The situation is pretty much an endgame. Unless pressing issues of the biology of the planet and of climate change generated by greenhouse gas emissions are addressed with immediacy and at appropriate scale, the matters that occupy Davos discussions will be seen in retrospect as largely irrelevant.

This week, in Bonn, out of sight and out of mind, international negotiators will design the biodiversity and ecosystem equivalent to the Intergovernmental Panel on Climate Change. A full eight years have passed since President Jacques Chirac of France acted as host at a meeting in Paris to create this “Intergovernmental Platform on Biodiversity and Ecosystem Services.”

Progress has been painfully slow. Only now is the “platform” and its work program — to assess status, trends and possible solutions — being designed. In the meantime, rates of extinction and endangerment of species have soared. Ecosystem destruction is massive and accelerating. Institutional responsiveness seems lethargic to a reptilian degree.

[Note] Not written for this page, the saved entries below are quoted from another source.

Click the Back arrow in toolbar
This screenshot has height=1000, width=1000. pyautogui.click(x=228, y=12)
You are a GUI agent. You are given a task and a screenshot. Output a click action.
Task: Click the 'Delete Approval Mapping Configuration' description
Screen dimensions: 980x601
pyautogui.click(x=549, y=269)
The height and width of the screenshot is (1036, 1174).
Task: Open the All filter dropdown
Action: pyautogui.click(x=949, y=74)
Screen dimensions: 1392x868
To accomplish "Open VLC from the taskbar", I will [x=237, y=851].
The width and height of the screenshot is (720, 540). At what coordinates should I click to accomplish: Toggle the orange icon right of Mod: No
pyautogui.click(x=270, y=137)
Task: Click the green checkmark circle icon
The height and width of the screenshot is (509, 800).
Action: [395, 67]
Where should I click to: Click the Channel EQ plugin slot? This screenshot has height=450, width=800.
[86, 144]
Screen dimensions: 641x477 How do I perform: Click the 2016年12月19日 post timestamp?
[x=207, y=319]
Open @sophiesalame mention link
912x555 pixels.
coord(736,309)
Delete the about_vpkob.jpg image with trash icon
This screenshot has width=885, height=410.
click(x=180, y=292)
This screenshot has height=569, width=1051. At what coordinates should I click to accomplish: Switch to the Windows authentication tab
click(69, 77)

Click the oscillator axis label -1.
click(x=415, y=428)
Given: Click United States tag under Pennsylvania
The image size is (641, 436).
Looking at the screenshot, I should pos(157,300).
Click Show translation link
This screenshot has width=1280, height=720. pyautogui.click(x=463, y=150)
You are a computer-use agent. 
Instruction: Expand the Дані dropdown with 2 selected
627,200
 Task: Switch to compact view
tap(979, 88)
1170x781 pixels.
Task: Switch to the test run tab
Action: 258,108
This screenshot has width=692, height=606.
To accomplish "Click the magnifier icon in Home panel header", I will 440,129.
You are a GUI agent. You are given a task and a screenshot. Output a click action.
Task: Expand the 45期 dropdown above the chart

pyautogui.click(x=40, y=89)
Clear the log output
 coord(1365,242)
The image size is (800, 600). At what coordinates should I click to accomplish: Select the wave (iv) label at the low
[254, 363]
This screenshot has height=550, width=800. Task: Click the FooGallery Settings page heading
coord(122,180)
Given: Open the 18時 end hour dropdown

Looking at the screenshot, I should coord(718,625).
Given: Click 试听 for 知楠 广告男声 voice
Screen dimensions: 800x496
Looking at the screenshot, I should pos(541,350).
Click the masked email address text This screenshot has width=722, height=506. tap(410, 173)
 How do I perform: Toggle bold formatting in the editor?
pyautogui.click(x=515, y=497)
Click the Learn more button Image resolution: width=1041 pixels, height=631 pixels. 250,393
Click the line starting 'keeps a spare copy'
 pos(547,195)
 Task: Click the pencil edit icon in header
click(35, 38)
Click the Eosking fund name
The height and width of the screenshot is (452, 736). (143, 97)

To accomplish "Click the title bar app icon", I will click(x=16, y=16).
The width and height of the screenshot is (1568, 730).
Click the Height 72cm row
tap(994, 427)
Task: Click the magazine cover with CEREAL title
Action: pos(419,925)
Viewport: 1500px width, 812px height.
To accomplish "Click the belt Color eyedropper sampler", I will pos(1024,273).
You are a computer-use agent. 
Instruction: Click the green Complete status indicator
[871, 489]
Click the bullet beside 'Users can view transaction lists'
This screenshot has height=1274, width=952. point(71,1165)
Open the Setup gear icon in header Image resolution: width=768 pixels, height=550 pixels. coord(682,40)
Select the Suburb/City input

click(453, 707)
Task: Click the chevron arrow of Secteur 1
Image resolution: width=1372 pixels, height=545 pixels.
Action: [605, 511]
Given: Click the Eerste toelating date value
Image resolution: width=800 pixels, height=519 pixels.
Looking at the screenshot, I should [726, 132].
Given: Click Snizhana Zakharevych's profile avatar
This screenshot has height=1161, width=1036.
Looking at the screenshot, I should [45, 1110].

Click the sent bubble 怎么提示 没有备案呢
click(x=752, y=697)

I hate these sports terms. Sent January 21:

If we are to overcome our culture’s systemic aversion to addressing the ever-more-urgent climate crisis, we should stop using the lexicon of sports and entertainment. When Thomas Lovejoy refers to the ongoing and accelerating environmental collapse as an “endgame,” or James Hansen opines that carbon release from the Canadian tar sands would be “game over” for the climate, the terms carry with them the suggestion of another round, a second chance. This framing is also consistent with the notion, derived from Abrahamic religious tradition, that our life on Earth is but a prelude to another phase of existence, an afterlife of bliss and rectitude.

Well, for all the times that afterlife’s been invoked, it’s never been verified, and the “game over” awaiting our children on a drastically warmed planet will be more like a catastrophic football riot writ large than the anodyne mulligan the phrase implies. Earth has no “reset” button.